Antonio Nariño is the 15th locality of Bogotá, capital of Colombia. It is located in the central part of the city. This district is mostly inhabited by middle class residents. The locality is named after an early Colombian leader, Antonio Nariño, who is often referred to as the precursor to the presidency.

== General information ==
=== Borders ===
- North: Autopista Sur, Calle 8 Sur and Avenida Primera, with the localities of Puente Aranda and Los Mártires
- South: Avenida Primero de Mayo, with the locality of Rafael Uribe Uribe
- East: Carrera 10ª, with the locality of San Cristóbal
- West: Calle 44 Sur, with the locality of Tunjuelito

=== Hydrology ===
The locality had several rivers that have been transformed into canals flowing into the Fucha River. It has several parks.
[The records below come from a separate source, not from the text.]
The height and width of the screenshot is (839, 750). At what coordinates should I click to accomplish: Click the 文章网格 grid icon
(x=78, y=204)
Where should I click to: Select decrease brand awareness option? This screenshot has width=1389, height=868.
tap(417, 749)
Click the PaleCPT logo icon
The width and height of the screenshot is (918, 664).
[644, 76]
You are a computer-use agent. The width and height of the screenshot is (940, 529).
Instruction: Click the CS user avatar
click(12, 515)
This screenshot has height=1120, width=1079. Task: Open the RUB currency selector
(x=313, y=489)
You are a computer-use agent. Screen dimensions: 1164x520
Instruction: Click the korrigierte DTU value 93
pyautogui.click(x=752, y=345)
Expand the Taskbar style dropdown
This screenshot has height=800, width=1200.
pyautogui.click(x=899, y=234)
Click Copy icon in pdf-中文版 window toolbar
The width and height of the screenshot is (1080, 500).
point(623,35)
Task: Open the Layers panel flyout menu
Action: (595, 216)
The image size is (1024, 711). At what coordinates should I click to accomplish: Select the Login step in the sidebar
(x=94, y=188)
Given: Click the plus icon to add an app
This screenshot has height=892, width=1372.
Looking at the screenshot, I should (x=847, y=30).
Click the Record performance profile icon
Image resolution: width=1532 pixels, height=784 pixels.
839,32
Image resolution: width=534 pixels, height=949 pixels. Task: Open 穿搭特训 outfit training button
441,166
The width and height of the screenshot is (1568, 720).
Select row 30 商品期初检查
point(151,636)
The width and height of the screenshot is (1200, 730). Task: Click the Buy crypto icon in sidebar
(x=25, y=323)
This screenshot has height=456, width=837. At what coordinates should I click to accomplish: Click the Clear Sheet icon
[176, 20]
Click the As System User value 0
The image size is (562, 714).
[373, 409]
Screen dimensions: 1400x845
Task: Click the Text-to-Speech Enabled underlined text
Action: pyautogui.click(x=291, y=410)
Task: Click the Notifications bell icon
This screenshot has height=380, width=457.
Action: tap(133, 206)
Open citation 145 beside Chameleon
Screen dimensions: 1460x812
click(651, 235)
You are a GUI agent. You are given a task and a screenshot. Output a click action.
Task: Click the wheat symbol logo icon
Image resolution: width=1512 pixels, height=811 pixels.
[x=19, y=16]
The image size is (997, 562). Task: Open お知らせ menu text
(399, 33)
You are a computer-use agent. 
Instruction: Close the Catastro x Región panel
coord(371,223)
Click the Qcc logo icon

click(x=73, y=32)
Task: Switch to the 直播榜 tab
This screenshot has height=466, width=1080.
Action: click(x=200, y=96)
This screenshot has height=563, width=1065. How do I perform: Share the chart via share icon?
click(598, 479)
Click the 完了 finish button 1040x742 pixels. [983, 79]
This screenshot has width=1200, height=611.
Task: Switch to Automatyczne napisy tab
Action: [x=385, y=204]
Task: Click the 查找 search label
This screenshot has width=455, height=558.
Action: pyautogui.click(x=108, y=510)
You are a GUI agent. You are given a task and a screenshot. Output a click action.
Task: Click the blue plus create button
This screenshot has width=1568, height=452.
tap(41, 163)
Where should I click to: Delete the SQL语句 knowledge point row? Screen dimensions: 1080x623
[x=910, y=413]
There is one major commercial sector in the Restrepo neighborhood, with the balance of the locality consisting of residential areas with small stores and churches.

=== Topography ===
The topography of the locality is mainly flat, as it is located on the Bogotá savanna.

=== Transportation ===
The mass transport system of Bogotá, TransMilenio, runs on Avenida Caracas (Restrepo and Fucha stations) and Autopista Sur. Other buses serve Avenida Primera, Primero de Mayo, and Carrera 10.

== History ==
During the 19th century, the territory belonged to the rule of Muequetá, as part of the Muisca Confederation. Large estates, located on the shores of the rivers that crossed it, were built by the Spanish after the conquest. The process of urbanization started in 1920, and was completed over the following 50 years. It was separated as a locality in 1991. The majority of the locality contains estrato 3 residential areas.

== Economy ==
The Restrepo area is located on Carrera 24 until the Avenida Primero de Mayo, which is the largest commercial area of the locality. A large number of small companies are located here, with the production of low-cost, high-quality shoes among the most notable of industries.

== Neighborhoods ==
Main neighborhoods are Restrepo, Policarpa Salavarrieta, Luna Park, Villa Mayor, Eduardo Freí, San Antonio, Caracas, Ciudad Berna, Ciudad Jardín, La Fragua, Eduardo Santos, and Santander.